§ Exercise details: Rewrite all of the material below, requests included, and shift every coordinate in the answers up by 107. Leave every other number unchanged.

((

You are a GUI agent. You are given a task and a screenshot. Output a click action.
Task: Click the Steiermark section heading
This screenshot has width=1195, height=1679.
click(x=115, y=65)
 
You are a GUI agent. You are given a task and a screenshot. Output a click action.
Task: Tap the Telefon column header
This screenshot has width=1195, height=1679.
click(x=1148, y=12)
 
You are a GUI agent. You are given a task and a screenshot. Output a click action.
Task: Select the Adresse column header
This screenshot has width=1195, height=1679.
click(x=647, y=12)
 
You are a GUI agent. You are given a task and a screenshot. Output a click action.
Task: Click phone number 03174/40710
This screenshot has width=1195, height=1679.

))

§ Correct answer:
You are a GUI agent. You are given a task and a screenshot. Output a click action.
Task: Click the Steiermark section heading
This screenshot has width=1195, height=1679.
click(x=222, y=172)
 
You are a GUI agent. You are given a task and a screenshot. Output a click action.
Task: Tap the Telefon column header
This screenshot has width=1195, height=1679.
click(x=1255, y=119)
 
You are a GUI agent. You are given a task and a screenshot. Output a click action.
Task: Select the Adresse column header
This screenshot has width=1195, height=1679.
click(x=754, y=119)
 
You are a GUI agent. You are given a task and a screenshot. Output a click action.
Task: Click phone number 03174/40710
This screenshot has width=1195, height=1679.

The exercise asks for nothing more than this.